2. The method according to claim 1, characterized in that, Before inputting the voxel features of each atom into a preset convolutional neural network model to obtain the geometric features of each atom, the process further includes: Acquire training sample data, which includes coordinate information and chemical bond information of multiple sample protein models; The sample voxel features of each sample atom in each sample protein model are determined based on the coordinate information of each sample protein model. Obtain the label value corresponding to each atom in each protein model sample; The pre-defined convolutional neural network model is trained by taking the sample voxel features of each atom in each protein model as input and the label value corresponding to the sample atom as output.

3. The method according to claim 2, characterized in that, The process of obtaining the label value corresponding to each sample atom in each sample protein model includes: Obtain the reference protein model corresponding to each sample protein model; Calculate the similarity coefficient between each sample atom in each sample protein model and the corresponding atom in the corresponding reference protein model to obtain the label value corresponding to each sample atom in each sample protein model.

4. The method according to claim 3, characterized in that, The calculation of the similarity coefficient between each sample atom in each sample protein model and the corresponding atom in the corresponding reference protein model, to obtain the label value corresponding to each sample atom in each sample protein model, includes: Obtain the atomic number information of the neighboring atoms of the target sample atom within a preset neighborhood radius in the target sample protein model, and calculate the distance between the target sample atom and each neighboring atom to obtain the first distance information; Based on the atomic number information, reference neighboring atoms are determined in the reference protein model corresponding to the target sample protein model, and the distance between the target reference sample atom corresponding to the target sample atom and each reference neighboring atom is calculated to obtain the second distance information; A preset mapping function is used to map the difference between the first distance information and the second distance information to obtain the label value corresponding to the target sample atom in the target sample protein model; Iterate through each atom in each protein model and calculate the label value corresponding to each atom in each protein model.

5. The method according to claim 2, characterized in that, The process of training a pre-defined convolutional neural network model by taking the voxel features of each sample atom in each protein model as input and the label value corresponding to the sample atom as output includes: The sample voxel features of each sample atom in each sample protein model are input into a preset convolutional neural network model to obtain the output voxel features corresponding to each sample atom output by the preset convolutional neural network model.

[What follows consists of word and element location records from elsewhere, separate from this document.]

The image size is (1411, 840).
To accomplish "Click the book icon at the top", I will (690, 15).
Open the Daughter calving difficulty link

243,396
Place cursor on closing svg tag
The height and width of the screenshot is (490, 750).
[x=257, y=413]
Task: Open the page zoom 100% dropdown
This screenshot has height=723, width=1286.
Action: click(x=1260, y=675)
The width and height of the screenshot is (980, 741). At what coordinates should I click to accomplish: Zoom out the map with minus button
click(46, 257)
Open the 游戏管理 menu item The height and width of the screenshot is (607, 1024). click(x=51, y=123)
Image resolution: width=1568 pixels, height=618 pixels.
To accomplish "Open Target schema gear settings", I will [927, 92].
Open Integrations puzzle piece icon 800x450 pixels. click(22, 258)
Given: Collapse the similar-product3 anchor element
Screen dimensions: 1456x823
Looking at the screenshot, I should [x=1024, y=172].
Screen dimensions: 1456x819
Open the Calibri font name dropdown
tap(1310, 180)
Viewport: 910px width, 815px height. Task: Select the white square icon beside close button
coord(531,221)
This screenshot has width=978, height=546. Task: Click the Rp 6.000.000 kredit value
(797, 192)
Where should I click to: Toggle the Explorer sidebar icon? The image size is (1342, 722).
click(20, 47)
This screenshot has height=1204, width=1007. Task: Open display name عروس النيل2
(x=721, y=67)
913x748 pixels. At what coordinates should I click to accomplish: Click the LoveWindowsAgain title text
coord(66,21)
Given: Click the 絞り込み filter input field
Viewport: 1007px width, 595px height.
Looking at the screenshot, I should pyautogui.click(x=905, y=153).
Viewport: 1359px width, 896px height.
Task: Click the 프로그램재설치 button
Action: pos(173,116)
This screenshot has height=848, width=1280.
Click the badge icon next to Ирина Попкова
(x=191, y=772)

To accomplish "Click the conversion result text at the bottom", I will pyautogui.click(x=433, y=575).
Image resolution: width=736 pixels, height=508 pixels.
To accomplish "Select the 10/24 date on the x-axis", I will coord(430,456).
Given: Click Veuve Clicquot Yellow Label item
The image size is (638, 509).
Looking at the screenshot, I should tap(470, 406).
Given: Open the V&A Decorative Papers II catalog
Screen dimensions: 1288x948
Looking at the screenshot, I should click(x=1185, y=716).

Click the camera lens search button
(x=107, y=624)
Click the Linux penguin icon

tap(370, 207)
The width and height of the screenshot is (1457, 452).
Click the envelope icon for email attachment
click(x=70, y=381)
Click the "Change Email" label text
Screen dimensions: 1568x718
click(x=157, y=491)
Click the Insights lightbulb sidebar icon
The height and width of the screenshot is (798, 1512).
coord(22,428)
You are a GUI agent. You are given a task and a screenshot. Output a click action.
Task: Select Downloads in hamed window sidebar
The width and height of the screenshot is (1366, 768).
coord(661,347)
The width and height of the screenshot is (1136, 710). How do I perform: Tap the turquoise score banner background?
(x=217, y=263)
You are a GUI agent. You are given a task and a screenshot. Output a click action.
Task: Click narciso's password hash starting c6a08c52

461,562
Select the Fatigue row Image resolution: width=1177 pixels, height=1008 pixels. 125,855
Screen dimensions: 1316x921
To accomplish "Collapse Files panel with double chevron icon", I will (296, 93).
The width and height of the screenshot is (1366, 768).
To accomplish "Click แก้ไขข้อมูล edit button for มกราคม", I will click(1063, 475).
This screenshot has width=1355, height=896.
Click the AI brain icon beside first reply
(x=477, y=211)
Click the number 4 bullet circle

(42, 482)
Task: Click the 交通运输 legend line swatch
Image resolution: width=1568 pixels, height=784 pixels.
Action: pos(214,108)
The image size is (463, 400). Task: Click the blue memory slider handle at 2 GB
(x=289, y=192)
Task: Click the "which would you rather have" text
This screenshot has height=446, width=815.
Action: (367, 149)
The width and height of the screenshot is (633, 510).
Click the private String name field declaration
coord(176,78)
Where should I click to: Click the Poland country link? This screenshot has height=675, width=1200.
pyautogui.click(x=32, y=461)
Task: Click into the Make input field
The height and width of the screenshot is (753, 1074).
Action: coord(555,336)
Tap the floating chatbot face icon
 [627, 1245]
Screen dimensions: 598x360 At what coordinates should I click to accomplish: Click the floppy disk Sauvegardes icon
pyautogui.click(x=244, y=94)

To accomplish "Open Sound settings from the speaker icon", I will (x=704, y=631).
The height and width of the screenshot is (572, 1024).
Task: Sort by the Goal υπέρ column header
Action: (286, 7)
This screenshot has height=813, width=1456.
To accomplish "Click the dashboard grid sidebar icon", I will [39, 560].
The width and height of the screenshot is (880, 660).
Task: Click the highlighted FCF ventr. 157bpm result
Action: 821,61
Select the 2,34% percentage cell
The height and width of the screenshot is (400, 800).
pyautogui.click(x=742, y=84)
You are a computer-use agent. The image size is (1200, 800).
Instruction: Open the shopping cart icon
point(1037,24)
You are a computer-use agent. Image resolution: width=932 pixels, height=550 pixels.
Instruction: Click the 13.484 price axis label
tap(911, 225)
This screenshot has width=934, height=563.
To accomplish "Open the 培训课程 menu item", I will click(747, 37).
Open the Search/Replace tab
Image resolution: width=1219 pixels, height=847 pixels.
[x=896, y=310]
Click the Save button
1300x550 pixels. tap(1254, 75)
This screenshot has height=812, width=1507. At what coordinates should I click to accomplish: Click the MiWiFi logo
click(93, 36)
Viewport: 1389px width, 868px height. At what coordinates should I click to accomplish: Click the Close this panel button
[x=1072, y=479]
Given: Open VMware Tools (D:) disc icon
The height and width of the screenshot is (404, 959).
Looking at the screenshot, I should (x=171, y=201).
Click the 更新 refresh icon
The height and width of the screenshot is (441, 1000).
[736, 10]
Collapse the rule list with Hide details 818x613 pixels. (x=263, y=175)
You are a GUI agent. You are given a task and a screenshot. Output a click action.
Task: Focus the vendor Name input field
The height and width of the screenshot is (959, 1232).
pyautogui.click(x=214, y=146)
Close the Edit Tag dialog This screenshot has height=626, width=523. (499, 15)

The output voxel features corresponding to each sample atom are devoxed to obtain the output score of each sample atom. The model parameters in the preset convolutional neural network model are adjusted based on the difference between the output score of each sample atom and the label value corresponding to each sample atom until the preset convolutional neural network model converges.

6. The method according to claim 1, characterized in that, The coordinate information and attribute features of each atom are converted into voxel features to obtain voxel features of each atom. These voxel features include voxel coordinate features and voxel attribute features, including: The coordinate system of the target protein model is cubically meshed according to the preset mesh side length; Determine the cube grid where each atom is located, and determine the voxel coordinate characteristics of each atom based on the coordinate information of the cube grid; Calculate the average value of the property characteristics of multiple atoms contained in each cubic grid to obtain the property information of each cubic grid; The voxel attribute features of each atom are determined based on the attribute information of each cubic grid. The voxel coordinate features of the atom and the voxel attribute features of the atom constitute the voxel features of the atom.

7. The method according to claim 1, characterized in that, The process of fusing the geometric features of each atom with its corresponding topological features to obtain the fused features of each atom includes: Obtain preset feature splicing rules; According to the preset feature splicing rules, the geometric features of each atom are spliced ​​into the topological features of each atom to obtain the fused features of each atom.

8. The method according to claim 7, characterized in that, Before inputting the updated graph structure into the graph convolutional neural network model for processing to obtain the model quality score of each atom, the process further includes: Obtain the sample fusion features of each atom in the protein model of the training sample data; Obtain the label value of each atom in the protein model of the training sample data; The graph structure, constructed using the sample fusion features of each sample atom, is used as input, and the label value corresponding to the sample atom is used as output to train the graph convolutional neural network model.

9. The method according to claim 1, characterized in that, The method further includes: The residue-level mass fraction of each amino acid residue in the target protein model is determined based on the model mass fraction corresponding to each atom. The mass fraction of the target protein model is determined based on the model mass fraction corresponding to each atom.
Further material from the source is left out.